Até agora falhamos, de um lado, em sensibilizar o conjunto da sociedade, os políticos e o governo, e, de outro, em formular um conjunto de políticas mais eficientes. É o desafio que disponho a enfrentar.
Coloquei como meta, ao fim de 2018, deixar o ministério dotado de um conjunto de diretrizes, políticas e ações voltadas à economia criativa.
Em relação a por que as pessoas não dão o devido valor à área, tem a ver com a mentalidade. Como ainda temos uma matriz econômica muito industrial e baseada em commodities, isso molda o modo de ser e pensar da sociedade.
As pessoas valorizam muito mais setores que já não têm peso econômico muito significativo ou têm peso inferior ao da economia criativa. Há dificuldade de enxergar essas atividades culturais e criativas por sua dimensão econômica. São encaradas muito mais pelo lado da festa, do entretenimento e da diversão.

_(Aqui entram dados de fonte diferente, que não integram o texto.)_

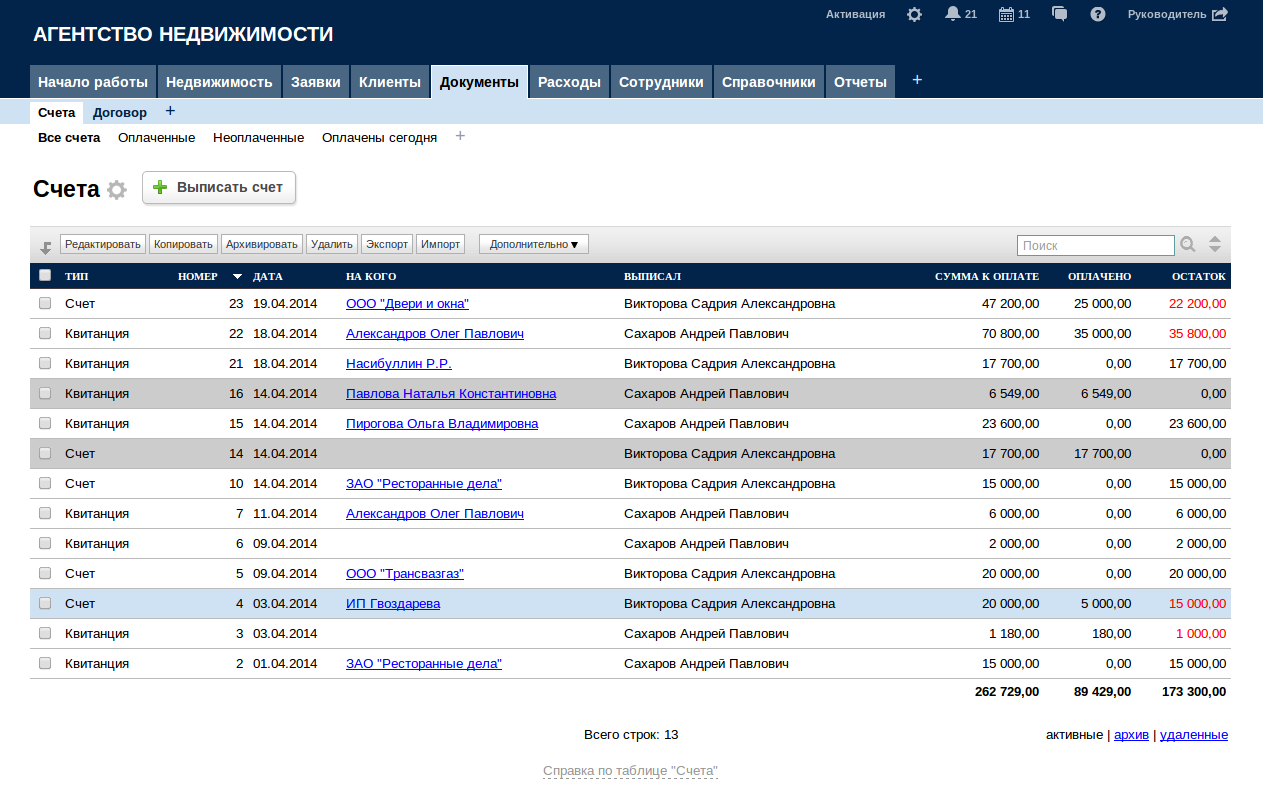Click the Выписать счет button
1263x807 pixels.
219,187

Então, a secretaria deveria estar dentro da pasta da Cultura?
Temos que mudar a forma com que o ministério vem historicamente tratando a questão. Na gestão do ministro Gil [2003-2008], houve uma sinalização importante nesse sentido. Depois, o tema foi secundarizado e, agora, volta à tona.
A economia criativa faz parte do escopo do Ministério da Cultura, mas não apenas. É fundamental que atuemos em articulação com Ministério da Indústria, do Comércio Exterior e Serviços, com BNDES e Sistema S. Com o IBGE, vamos definir finalmente a criação da conta satélite de cultura, um levantamento contínuo com dados da cultura e da economia criativa. É importante tanto para os empreendedores quanto para a formulação de políticas públicas.

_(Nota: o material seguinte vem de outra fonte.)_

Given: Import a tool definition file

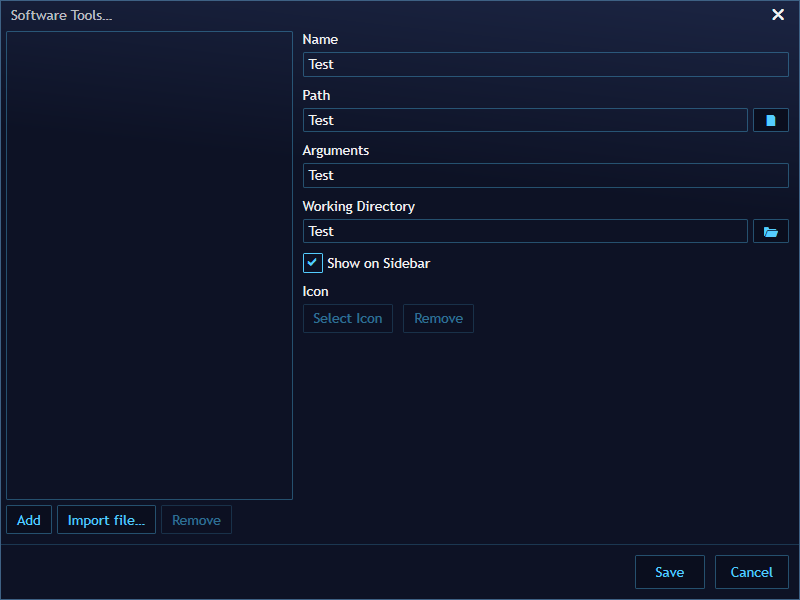Looking at the screenshot, I should click(x=106, y=519).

Como pretende fomentar setores criativos com um orçamento tão comprometido?
Temos a lei federal de incentivo à cultura [Roaunet], na qual temos teto de renúncia fiscal de R$ 1,1 bilhão. Vamos desburocratizar a gestão da lei para que os processos sejam mais rápidos e simples.
Também estou defendendo a inclusão de áreas mais ligadas ao campo criativo, mas que têm dimensão cultural e econômica, como, por exemplo, a gastronomia.
Queremos que a lei contemple os "endowments" -fundos patrimoniais de caráter permanente, muito adequados ao financiamento de museus, orquestras, companhias de dança. Vamos trazer também o crowdfunding. Defendemos que as pessoas possam usar parte do Imposto de Renda para participar do financiamento coletivo de projetos.
Outra diretriz seriam os fundos de investimento em cultura, algo já previsto na lei, mas, da forma como ela foi redigida, não foi possível implementar até agora. Vamos fazer uma mudança na lei para que possam deslanchar.